Exercise brief: All that is wanted is a word-for-word retyping of the lines from the one containing "HSLDA Online Academy (719, 19)" through the end of the material below.
<<<<
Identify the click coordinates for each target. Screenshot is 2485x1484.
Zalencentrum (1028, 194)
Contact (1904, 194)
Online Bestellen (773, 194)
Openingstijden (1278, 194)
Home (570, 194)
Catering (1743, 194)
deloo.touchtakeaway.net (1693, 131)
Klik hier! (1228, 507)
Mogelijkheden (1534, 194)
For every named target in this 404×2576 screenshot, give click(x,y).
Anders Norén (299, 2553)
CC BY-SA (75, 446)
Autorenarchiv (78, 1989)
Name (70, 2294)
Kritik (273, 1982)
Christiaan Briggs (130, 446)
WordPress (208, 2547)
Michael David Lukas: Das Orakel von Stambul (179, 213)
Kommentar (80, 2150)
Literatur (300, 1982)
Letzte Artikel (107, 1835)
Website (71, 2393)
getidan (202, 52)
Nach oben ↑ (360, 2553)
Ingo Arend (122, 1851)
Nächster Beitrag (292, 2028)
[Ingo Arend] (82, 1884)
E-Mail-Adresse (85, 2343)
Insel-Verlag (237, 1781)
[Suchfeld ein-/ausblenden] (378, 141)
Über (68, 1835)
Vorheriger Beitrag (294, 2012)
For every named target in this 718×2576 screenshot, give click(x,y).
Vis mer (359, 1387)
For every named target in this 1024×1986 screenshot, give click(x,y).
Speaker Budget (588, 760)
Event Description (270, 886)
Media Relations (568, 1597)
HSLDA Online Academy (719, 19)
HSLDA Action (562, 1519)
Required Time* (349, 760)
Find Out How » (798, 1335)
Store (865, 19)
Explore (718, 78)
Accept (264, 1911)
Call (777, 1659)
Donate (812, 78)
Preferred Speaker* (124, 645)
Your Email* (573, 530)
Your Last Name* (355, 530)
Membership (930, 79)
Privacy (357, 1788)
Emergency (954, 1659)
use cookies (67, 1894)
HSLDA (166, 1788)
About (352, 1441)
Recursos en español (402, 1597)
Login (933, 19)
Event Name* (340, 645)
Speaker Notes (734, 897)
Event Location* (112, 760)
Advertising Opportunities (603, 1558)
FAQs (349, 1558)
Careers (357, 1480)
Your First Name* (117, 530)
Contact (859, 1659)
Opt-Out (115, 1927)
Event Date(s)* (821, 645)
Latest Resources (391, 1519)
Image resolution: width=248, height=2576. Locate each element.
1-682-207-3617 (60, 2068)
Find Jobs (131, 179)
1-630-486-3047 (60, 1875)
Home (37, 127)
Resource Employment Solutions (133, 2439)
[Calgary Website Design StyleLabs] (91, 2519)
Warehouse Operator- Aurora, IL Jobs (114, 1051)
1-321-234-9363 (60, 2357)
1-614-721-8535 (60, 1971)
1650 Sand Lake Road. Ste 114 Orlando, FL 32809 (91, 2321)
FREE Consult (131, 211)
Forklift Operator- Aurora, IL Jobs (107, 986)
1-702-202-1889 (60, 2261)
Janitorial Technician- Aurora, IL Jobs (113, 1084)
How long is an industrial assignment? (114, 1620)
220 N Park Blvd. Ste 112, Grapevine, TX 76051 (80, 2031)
>>>>
Result of this task:
HSLDA Online Academy (719, 19)
HSLDA Action (562, 1519)
Required Time* (349, 760)
Find Out How » (798, 1335)
Store (865, 19)
Explore (718, 78)
Accept (264, 1911)
Call (777, 1659)
Donate (812, 78)
Preferred Speaker* (124, 645)
Your Email* (573, 530)
Your Last Name* (355, 530)
Membership (930, 79)
Privacy (357, 1788)
Emergency (954, 1659)
use cookies (67, 1894)
HSLDA (166, 1788)
About (352, 1441)
Recursos en español (402, 1597)
Login (933, 19)
Event Name* (340, 645)
Speaker Notes (734, 897)
Event Location* (112, 760)
Advertising Opportunities (603, 1558)
FAQs (349, 1558)
Careers (357, 1480)
Your First Name* (117, 530)
Contact (859, 1659)
Opt-Out (115, 1927)
Event Date(s)* (821, 645)
Latest Resources (391, 1519)
Image resolution: width=248, height=2576. Locate each element.
1-682-207-3617 (60, 2068)
Find Jobs (131, 179)
1-630-486-3047 (60, 1875)
Home (37, 127)
Resource Employment Solutions (133, 2439)
[Calgary Website Design StyleLabs] (91, 2519)
Warehouse Operator- Aurora, IL Jobs (114, 1051)
1-321-234-9363 (60, 2357)
1-614-721-8535 (60, 1971)
1650 Sand Lake Road. Ste 114 Orlando, FL 32809 (91, 2321)
FREE Consult (131, 211)
Forklift Operator- Aurora, IL Jobs (107, 986)
1-702-202-1889 (60, 2261)
Janitorial Technician- Aurora, IL Jobs (113, 1084)
How long is an industrial assignment? (114, 1620)
220 N Park Blvd. Ste 112, Grapevine, TX 76051 (80, 2031)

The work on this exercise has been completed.